As they researched these CDOs, they discovered that nobody in the business really knew any more about these toxic financial instruments than they did; the players were blinded to the risk involved by the millions in commissions to be made. In 2006 for example, J.P. Morgan profited a billion dollars selling these CDOs, about twenty percent of their total that year, and were planning on doubling that in 2006.
Eisman and Burry, looking for a way to short this market, started buying credit default swaps on these bonds, paying a fraction of a percent in premiums every year for insurance in order to collect when mortgage defaults made these bonds worthless, which was only a matter of time, specifically, two years into the loan period when the low, “teaser rates” went up and the folks with these no-doc “liar loans” went into default.
This all happened right on schedule, bringing Eisman and Burry a return on their investments of over 800%, as investment banks on Wall Street and around the world lost hundreds of billions of dollars, crashing financial systems around the world.
This story does not support the often-heard meme that the housing crash happened because people bought houses that they couldn’t afford. This crash was predator-driven.

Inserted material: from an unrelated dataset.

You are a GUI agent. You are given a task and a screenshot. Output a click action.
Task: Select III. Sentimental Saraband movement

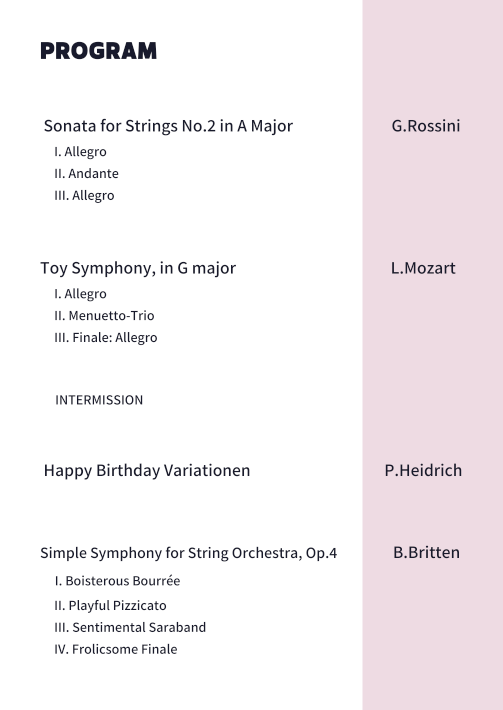(130, 628)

This book gives examples such as a Mexican strawberry picker in Bakersfield with an income of $14,000 per year who was lent $724,000. A Jamaican cleaning lady from Queens bought a townhouse. The value of the townhouse rose, and the lender came back suggesting that she refinance and take out $250,000. She used the money to buy another, and so on until she owned six townhouses when the market fell and she couldn’t make any of the payments.

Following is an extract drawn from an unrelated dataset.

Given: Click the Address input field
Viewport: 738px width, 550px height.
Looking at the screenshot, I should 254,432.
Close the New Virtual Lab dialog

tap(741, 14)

When Eisman heard Wall Street people argue that the crash was caused by “the mendacity and financial irresponsibility of ordinary Americans” he said “What – the entire American population woke up one morning and said, ‘Yeah, I’m going to lie on my loan application’? Yeah, people lied. They lied because they were told to lie.”
And of course the players in this business all made money. Howie Hubler, a bond trader at Morgan Stanley, lost more money than any trader in Wall Street history, but still got to keep the tens of millions he made. Winners, losers, people who bankrupted their companies or were saved by federal bail outs, all got rich.

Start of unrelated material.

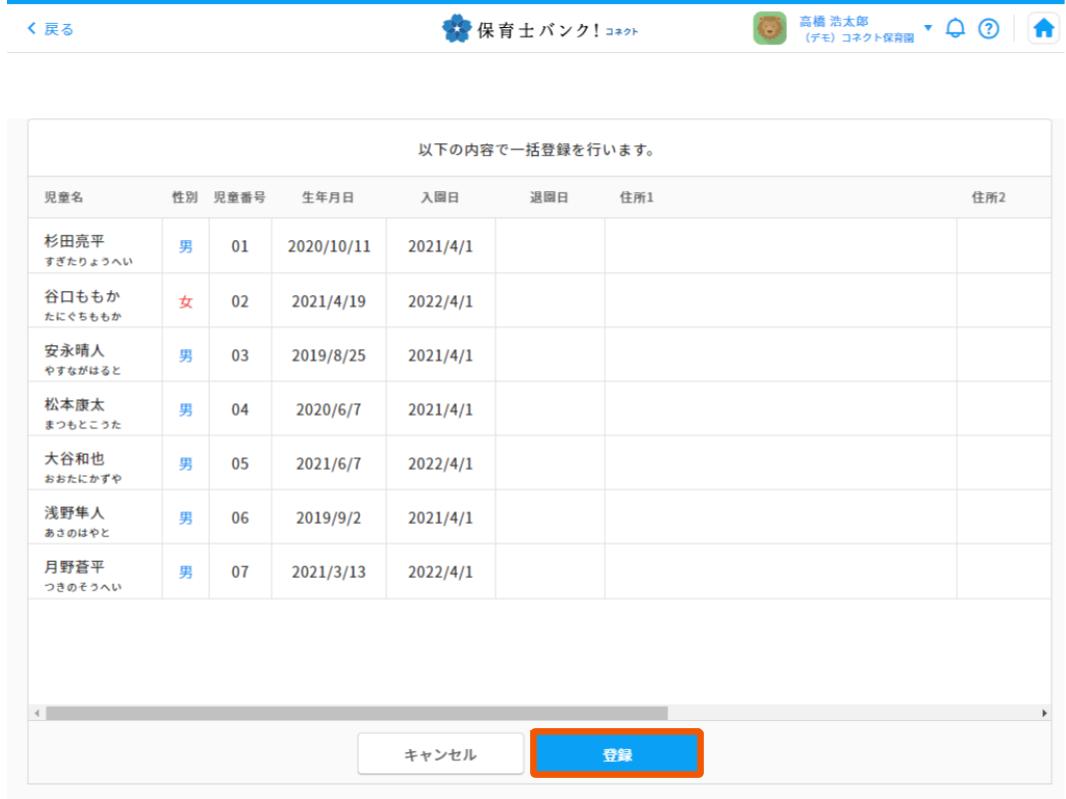
Task: Go back using 戻る link
Action: pyautogui.click(x=55, y=29)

Me, I’m just happy to be back near where I was two years ago. And we’re not out of the woods yet. Remember that the crash of ’29 happened three years before FDR was first elected, and he wasn’t even New Dealing yet. At that time he was proposing the same sort of austerity fix that the GOP and the teabaggers are calling for now.
As Bette Davis said, “hold on to your seats, it’s going to be a bumpy ride.”